:: Text under study

Palliative Care: very few of us understand the actual meaning of these words, including most physicians, and certainly the public at large.
Palliative care has traditionally been aimed at relieving suffering and improving quality of life for patients with advanced illness and their families. It is provided by an interdisciplinary team and is offered in conjunction with all other forms of medical intervention. Vigorous pain control and symptom management are integrated into all stages of treatment.
If you or someone you love were sick, whether in the hospital or at home, palliative care is something you would most likely want while trying to recover – to have someone ask, “How are you?” and to have the tools to make you feel better with minimal pain.
During childbirth, most women want to reduce their pain and have their nausea controlled.
Getting your wisdom teeth out? Good pain control and a little post-procedure ice cream are just what the dentist orders.
These are examples of palliative care. They are not solely for the end-of-life.
Roots in End-of-Life Care
Much of the misunderstanding about palliative care comes from its origins in the care of the dying. Although the concept has been around for a long time, its scariness stems from the idea that it is seems preferable to hospice, an area in which there is even more misunderstanding and misinformation. Some people think that in hospice everybody dies, and that with palliative care, at least we have a chance.
The types of situations that call for palliative care interventions beyond pain and nausea are shortness of breath, coughing, diarrhea, constipation, major unintended weight loss or gain, incontinence, muscle spasms, fatigue, insomnia, anxiety, depression or a loss of faith and meaning in life from illness.
A thorough goal of care discussion with the patient is conducted. Is your goal to survive as long as possible with maximal intervention? Are you interested in comfort over survival? A hybrid of the two?
Not so long ago, these areas were the provinces of our primary care providers. But as some high-tech care is performed at specialized treatment center far away from our usual providers, someone on the scene has to step in, and coordinate the treatment interventions for the underlying illness. Think burn units, not just cancer centers. Advanced illness? Yes. Dying? Not necessarily.
A Conspiracy of Silence
Our general suspicion and lack of understanding of palliative care is also a function of feeling at least a bit misled. As illness progresses and just isn’t responding to whatever treatment we are getting, a difficult discussion is warranted, but none of us want to do so. This phenomenon is called a conspiracy of silence.
From the physician’s perspective, it takes too much time, makes us feel like failures, brings up many sad emotions, anger and even fear of litigation. The son or daughter from Seattle/Los Angeles/Boston will be on the phone later, angry and wanting to know why you’re giving up on Mom/Dad/Brother/Grandma.
From the patient’s point of view, it can be perceived as the doctor giving up on me.
Families often feel guilty that they are powerless to fix the situation and want to know that they tried everything, even if those interventions are likely ineffective.
Hospitals and consultants, under our current system, see profitable tests and treatments being stopped, with bona-fide reimbursement issues.
Hence the conspiracy of silence. This is a talk no one wants to have. It’s just easier to try another antibiotic, a little more diuretic, or some spot radiation therapy and let things get worse on their own.
If it’s hard to broach the concept of palliative care at such a juncture, imagine the knee-jerk response most people have when it is brought up early, even when someone is expected to get better and live for a long time. You think: What are they not telling me?
A Blessing in Disguise
The common sense solution is to focus on the goals of palliative care early in the diagnostic process, so they can guide the process rather than trail it. This leads to better care all the way through our illnesses. Such a discussion, as frightening as it seems on the surface, guides our life’s activities, not just our medical treatment.
What could be more meaningful than a life well-lived, beyond merely improved medical care?
That insight, far from the Grandma’s Death Panels of recent political discourse, can open us up to making choices that enable us to live better, in sickness and in health.

::::
:: Data for analysis

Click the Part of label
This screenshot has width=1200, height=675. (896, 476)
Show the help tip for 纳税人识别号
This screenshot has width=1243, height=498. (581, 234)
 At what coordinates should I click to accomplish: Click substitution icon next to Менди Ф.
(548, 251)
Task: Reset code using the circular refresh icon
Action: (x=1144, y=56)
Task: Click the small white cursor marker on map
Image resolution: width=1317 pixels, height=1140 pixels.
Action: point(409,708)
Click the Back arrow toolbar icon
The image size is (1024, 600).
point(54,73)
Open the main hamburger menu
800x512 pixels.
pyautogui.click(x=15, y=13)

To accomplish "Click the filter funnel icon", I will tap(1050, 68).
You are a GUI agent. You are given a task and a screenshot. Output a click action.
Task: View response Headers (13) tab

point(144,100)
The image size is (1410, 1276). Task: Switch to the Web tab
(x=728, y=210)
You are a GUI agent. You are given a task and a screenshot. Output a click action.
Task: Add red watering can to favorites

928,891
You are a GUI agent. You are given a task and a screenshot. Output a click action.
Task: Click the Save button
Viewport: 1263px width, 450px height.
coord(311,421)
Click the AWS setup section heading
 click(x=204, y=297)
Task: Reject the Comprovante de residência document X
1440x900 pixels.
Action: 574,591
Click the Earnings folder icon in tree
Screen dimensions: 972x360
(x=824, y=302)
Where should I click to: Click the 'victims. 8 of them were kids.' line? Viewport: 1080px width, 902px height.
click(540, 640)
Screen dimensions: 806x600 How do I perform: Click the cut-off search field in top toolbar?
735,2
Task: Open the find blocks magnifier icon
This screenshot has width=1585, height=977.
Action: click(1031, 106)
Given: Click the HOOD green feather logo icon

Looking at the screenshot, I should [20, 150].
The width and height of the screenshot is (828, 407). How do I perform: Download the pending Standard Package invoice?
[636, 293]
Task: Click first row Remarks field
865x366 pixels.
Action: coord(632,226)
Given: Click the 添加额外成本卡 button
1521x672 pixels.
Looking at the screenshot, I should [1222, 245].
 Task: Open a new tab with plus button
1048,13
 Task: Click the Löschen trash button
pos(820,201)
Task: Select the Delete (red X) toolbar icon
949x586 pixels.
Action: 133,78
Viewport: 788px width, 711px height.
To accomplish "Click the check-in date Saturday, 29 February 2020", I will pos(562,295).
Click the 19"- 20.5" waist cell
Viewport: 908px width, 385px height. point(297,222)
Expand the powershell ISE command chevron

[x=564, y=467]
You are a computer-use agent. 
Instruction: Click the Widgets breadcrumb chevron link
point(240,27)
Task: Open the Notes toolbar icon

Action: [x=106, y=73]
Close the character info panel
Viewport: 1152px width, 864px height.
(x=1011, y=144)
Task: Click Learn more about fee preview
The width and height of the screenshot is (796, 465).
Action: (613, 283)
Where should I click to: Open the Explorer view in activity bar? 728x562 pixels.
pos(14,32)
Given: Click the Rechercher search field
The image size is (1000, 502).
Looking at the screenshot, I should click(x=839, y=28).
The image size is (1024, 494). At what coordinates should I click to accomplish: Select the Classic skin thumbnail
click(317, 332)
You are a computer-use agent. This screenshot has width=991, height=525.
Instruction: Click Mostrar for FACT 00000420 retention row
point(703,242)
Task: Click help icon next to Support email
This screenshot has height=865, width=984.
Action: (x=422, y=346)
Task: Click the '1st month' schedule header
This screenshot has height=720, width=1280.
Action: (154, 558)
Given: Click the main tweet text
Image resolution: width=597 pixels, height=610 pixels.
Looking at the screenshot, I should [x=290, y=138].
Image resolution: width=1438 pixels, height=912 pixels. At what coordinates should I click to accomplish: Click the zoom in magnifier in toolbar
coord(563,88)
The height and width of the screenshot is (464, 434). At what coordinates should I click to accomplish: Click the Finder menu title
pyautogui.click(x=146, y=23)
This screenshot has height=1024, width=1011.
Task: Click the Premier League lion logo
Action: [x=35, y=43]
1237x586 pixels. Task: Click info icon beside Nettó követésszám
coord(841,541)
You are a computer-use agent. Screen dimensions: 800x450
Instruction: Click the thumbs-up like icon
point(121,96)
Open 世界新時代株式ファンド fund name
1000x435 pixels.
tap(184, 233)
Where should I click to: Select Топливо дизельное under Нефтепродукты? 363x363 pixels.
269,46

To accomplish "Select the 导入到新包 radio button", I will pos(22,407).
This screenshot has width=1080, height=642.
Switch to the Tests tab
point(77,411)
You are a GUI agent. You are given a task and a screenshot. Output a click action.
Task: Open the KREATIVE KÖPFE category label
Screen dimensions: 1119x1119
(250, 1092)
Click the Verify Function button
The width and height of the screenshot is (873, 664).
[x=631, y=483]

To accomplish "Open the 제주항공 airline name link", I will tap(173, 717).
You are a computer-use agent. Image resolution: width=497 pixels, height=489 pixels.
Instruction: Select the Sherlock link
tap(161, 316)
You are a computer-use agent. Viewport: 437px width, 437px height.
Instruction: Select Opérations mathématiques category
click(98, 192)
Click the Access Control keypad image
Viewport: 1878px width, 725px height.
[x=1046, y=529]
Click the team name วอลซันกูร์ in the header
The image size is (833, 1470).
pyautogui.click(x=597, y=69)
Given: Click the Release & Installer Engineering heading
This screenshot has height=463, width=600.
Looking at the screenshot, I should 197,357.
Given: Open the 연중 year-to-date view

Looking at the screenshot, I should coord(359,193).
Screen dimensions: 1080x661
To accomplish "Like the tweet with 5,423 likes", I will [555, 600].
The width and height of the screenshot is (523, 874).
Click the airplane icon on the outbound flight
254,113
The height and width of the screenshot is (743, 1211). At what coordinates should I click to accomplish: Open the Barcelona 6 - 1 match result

::::

• [Required action]
Reproduce the palliative care text from "Hospitals and consultants, under" to "not telling me?", changing "antibiotic" to "antifungal".

• [Output for this task]
Hospitals and consultants, under our current system, see profitable tests and treatments being stopped, with bona-fide reimbursement issues.
Hence the conspiracy of silence. This is a talk no one wants to have. It’s just easier to try another antifungal, a little more diuretic, or some spot radiation therapy and let things get worse on their own.
If it’s hard to broach the concept of palliative care at such a juncture, imagine the knee-jerk response most people have when it is brought up early, even when someone is expected to get better and live for a long time. You think: What are they not telling me?